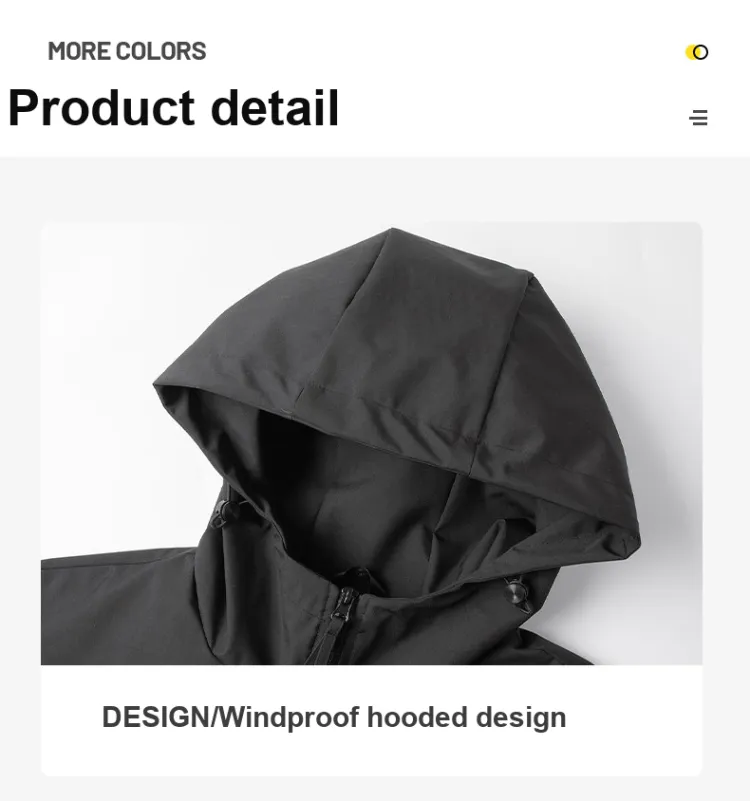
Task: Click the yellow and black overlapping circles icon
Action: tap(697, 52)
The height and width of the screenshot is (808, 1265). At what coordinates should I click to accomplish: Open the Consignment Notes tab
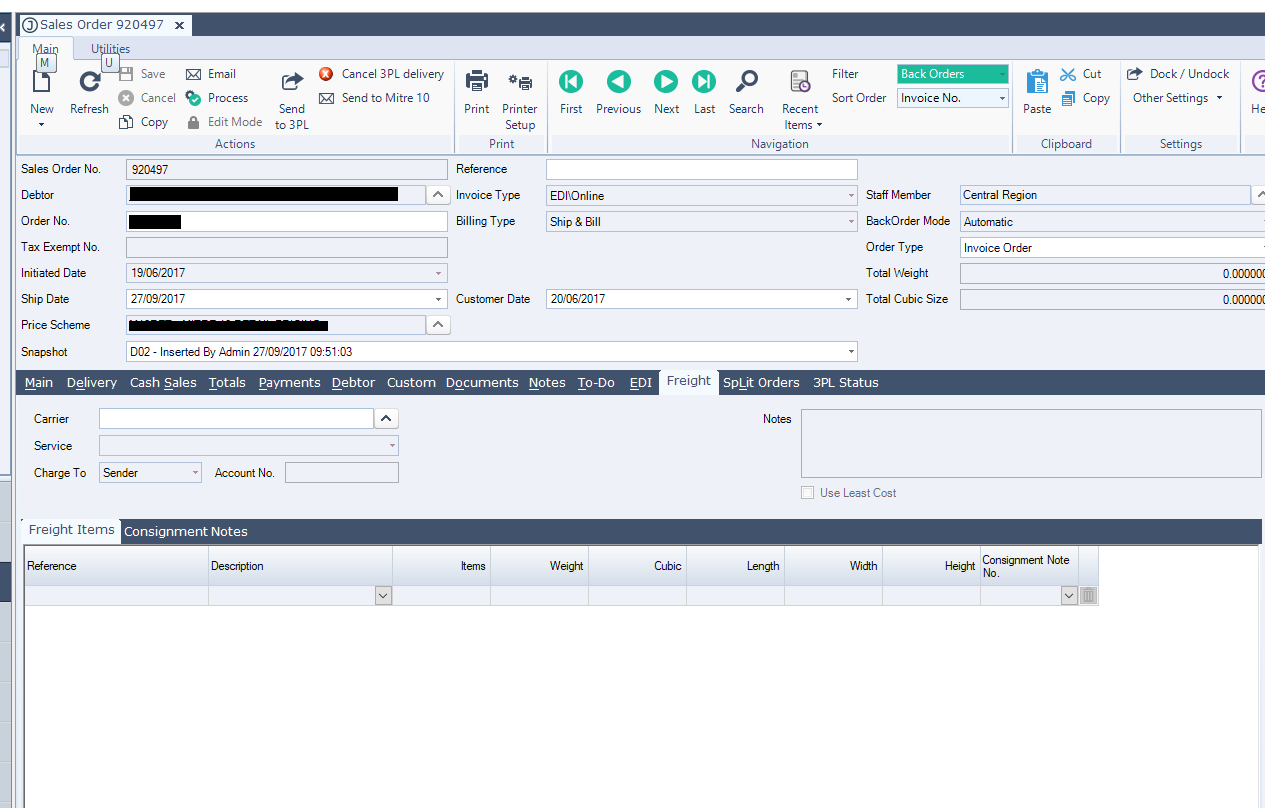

....

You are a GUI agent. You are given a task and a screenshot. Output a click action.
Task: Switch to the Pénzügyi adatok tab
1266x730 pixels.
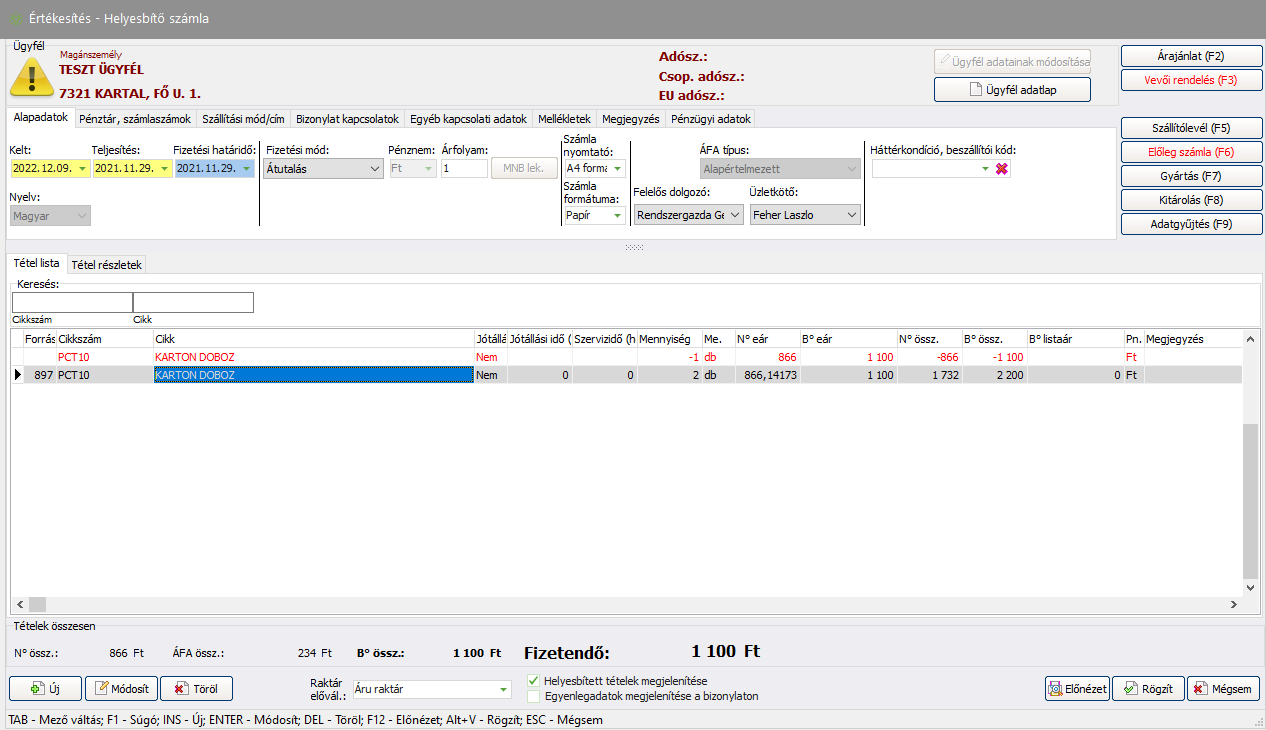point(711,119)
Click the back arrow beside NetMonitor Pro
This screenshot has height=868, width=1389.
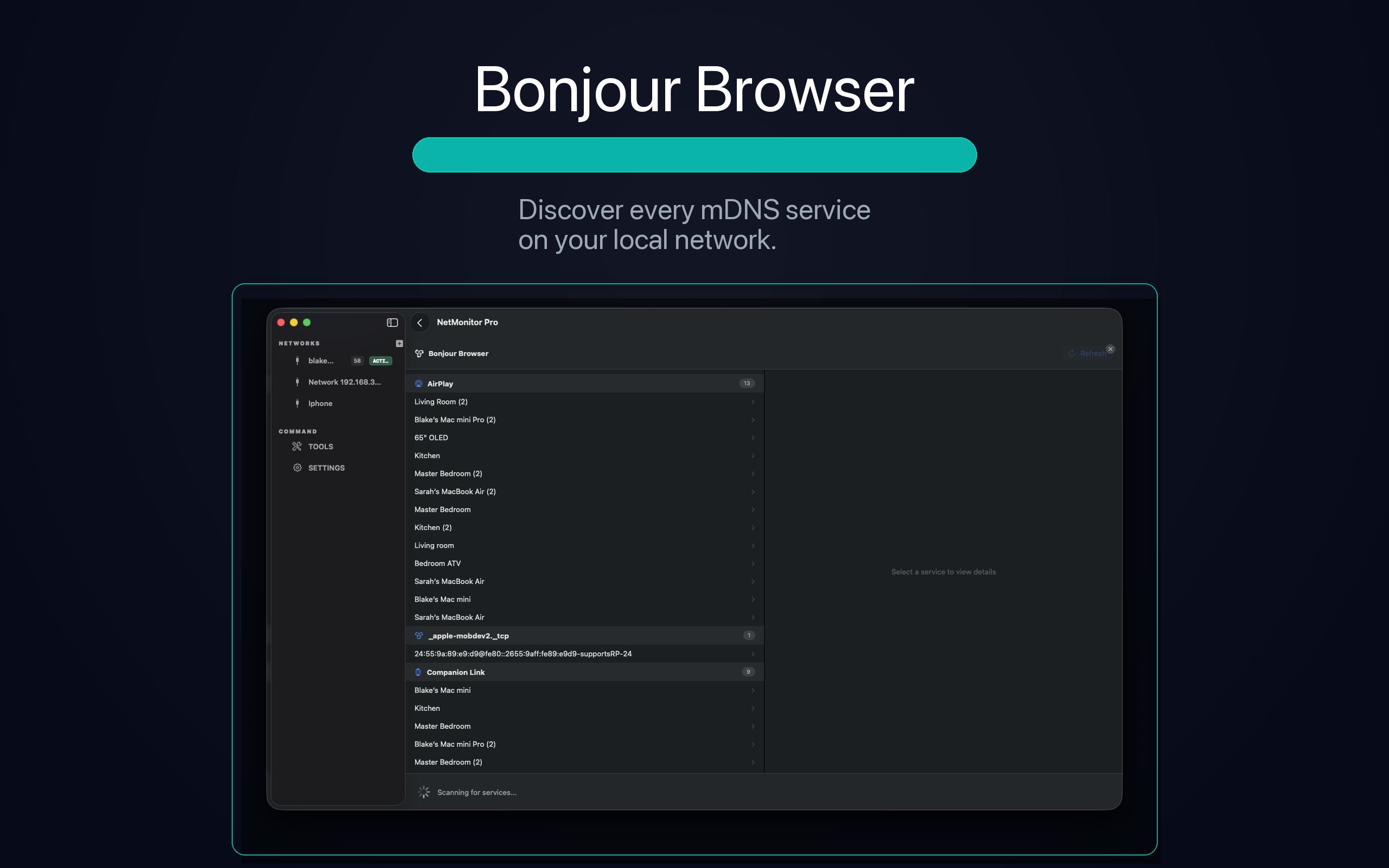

....

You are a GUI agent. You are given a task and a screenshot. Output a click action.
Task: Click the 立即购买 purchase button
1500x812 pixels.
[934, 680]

....

REQUIRED WORK: Please switch "back arrow" to "forward arrow" in the lines starting at the one containing "Click the back arrow beside NetMonitor Pro" and ending at the one containing "This screenshot has height=868, width=1389.", and return only those lines with nothing else changed.

FINAL RESULT:
Click the forward arrow beside NetMonitor Pro
This screenshot has height=868, width=1389.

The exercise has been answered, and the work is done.